First, we're not setting PACK_INVALID with 28/00 today, so I'm not understanding the context of your comment well enough.... We're just sending the message that the medium changed to geom_disk. It currently leaves the device valid for a bit and requests a retry of the command since 28/00 is always a unit attention status and we set RETRY_UA in our call to cam_periph_error. If the command works on retry (which it should, since getting the sense code should clear the sense code), then nothing changes. If the command persists on failing, it's likely hopeless anyway. I saw in one bug report on one of the forums where a read condition kept failing with 28/00 (from a post dated 2008), but could find no other evidence of it being in response to anything other than a TUR *OR* the I/O going on to succeed. But absence of evidence is not evidence of absence.
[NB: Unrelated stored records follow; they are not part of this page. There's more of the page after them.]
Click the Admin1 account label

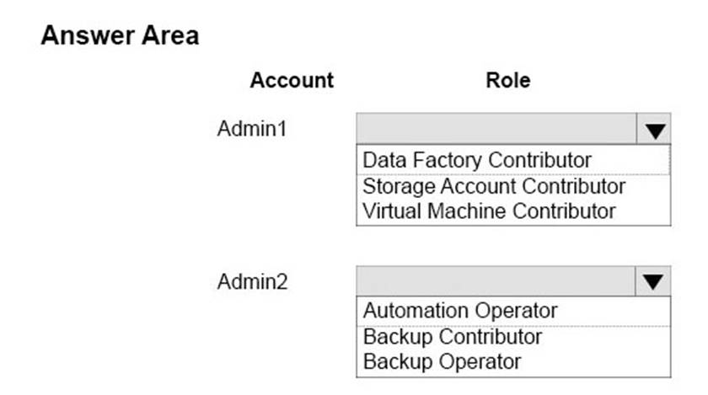(252, 130)
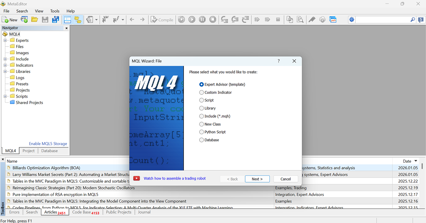The width and height of the screenshot is (426, 223).
Task: Select the Database creation option
Action: (x=201, y=140)
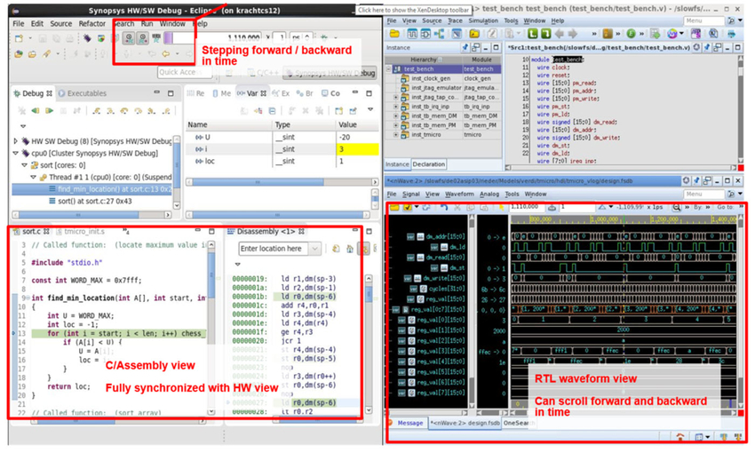Minimize the Debug view panel
Image resolution: width=755 pixels, height=453 pixels.
point(155,93)
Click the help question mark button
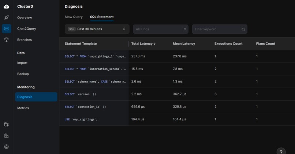This screenshot has width=295, height=154. (x=281, y=152)
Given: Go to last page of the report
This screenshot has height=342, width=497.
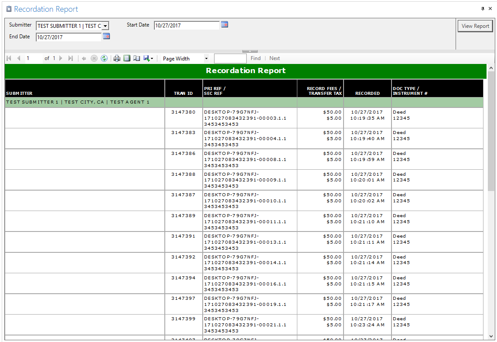Looking at the screenshot, I should (x=71, y=58).
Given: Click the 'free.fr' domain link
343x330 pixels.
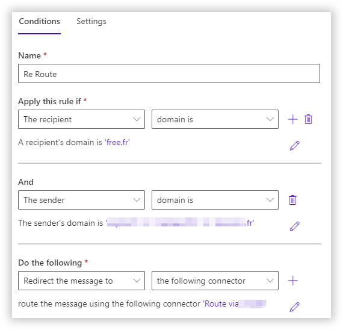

So I tried all the removable USB devices I had, and couldn't trigger any 0x28/00 responses at all (at least that were printed).. So I'm at a bit of a loss for how to recreate those errors. Since you committed the rework that introduced the check, perhaps you have suggestions for hw or devices that trigger it? The only mention of it the standard I can find for it is for tape controllers (apc-3).

So, in the case where 28/00 persists, we'd invalidate the device rather than just the media with this change. I'm not entirely sure that it would (since it communicates an edge condition) and some other error condition would be communicated and we'd use that instead. If we keep getting this edge condition over and over for each retry of an I/O we do, I'm not sure we can have a sane reply.

I think that's OK. If we can find some path that gets back here via ENXIO for this condition, then maybe we could mark the PACK_INVALID in the 0x28 if clause in daerror. That would keep approximately the same behavior for this condition, but I don't know of what else it would affect. daopen would need to be called, but the internet suggests that 28/00 is most offen associated with TUR which happens before open so that would be fine. If it's after open for some reason, I think we'd have to go through open again anyway since our upper level disk has withered if I'm reading the media change code correctly, so maybe that wouldn't be a bad idea. I'm unsure and hesitant because I can't test the condition of concern directly.

This revision was not accepted when it landed; it landed in state Needs Review.Sat, Feb 8, 9:43 PM
This revision was automatically updated to reflect the committed changes.